Avec "Mistero Buffo", on peut le dire fièrement, c'est le seul succès indiscuté du festival d'Avignon.

C'était bourré pendant un mois, deux séances par jour, bourré à l'heure de la piscine sous le soleil...

Un succès n'est pas NECESSAIREMENT un mauvais spectacle. Le travail collectif fait par le théâtre de la Salamandre du Havre sur la vie de Jean-Baptiste Poquelin dit Molière a de la santé et une grande précision. C'est à dire?

On songe aux clowneries exactes des Frères Jacques à leurs touts débuts, aux premiers Chaplin, à Jules Renard, à Boris Vian, aux Marx Brothers mais aussi aux gravures de l'époque, heureusement distanciées.

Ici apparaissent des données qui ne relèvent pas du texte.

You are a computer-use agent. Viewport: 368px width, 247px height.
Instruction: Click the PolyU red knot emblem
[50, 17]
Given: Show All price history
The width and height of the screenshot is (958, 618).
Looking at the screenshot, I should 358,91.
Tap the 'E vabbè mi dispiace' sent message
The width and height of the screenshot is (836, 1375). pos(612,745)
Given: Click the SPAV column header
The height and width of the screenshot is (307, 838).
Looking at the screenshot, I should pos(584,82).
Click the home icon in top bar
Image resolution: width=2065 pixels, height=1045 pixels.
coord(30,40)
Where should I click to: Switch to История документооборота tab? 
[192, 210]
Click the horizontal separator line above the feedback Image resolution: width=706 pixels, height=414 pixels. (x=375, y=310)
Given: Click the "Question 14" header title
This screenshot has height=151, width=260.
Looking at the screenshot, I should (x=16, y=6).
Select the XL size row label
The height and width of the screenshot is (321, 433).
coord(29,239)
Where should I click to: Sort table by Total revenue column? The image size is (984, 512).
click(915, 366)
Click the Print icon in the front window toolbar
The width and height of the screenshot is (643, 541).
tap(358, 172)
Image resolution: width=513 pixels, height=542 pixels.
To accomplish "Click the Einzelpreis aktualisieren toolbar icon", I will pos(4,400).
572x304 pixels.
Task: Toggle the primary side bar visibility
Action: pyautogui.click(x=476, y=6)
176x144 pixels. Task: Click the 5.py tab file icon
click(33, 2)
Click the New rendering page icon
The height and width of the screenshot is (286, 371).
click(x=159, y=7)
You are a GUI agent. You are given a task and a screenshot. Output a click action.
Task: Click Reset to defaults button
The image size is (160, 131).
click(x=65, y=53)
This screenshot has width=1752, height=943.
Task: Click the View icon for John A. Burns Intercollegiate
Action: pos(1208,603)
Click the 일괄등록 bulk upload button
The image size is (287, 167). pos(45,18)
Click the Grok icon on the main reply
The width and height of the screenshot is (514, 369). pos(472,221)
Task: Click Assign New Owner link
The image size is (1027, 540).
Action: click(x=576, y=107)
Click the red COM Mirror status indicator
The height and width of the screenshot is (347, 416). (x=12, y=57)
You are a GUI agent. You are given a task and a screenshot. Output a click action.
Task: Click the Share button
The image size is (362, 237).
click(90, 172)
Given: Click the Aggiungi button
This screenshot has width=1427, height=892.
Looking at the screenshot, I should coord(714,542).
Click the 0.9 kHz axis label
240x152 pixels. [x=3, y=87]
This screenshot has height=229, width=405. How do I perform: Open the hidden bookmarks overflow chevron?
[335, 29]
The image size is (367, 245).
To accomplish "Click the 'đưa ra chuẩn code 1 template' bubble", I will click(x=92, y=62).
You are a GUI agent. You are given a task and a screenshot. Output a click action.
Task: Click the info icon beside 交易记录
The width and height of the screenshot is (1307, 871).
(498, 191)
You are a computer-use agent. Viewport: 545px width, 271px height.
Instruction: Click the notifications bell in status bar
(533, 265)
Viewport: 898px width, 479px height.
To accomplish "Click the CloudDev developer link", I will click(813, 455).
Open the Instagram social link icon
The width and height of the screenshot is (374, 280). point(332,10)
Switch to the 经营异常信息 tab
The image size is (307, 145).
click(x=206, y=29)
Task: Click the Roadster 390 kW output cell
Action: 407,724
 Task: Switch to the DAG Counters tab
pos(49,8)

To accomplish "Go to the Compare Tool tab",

Et on songe au théâtre de Molière, qui nous a peut-être quelque fois paru bloqué chez l'antiquaire, comme un triste objet de valeur.

Après les succès au Palais du Midi de "Electre" mis en scène par Antoine Vitez et "Les Misérables" monté par Pierre Debauche sous l'appellation de "festival international de Bruxelles", René Praile a tenu à présenter avec Jo Dekmine au Théâtre 140 le spectacle du théâtre de la Salamandre qui les avait communément enthousiasmés au dernier festival d'Avignon.

Jean Lefébure s'associe à cette entreprise. Rappelons que ce spectacle est une co-production du théâtre de la Salamandre et de la Maison de la Culture du Havre.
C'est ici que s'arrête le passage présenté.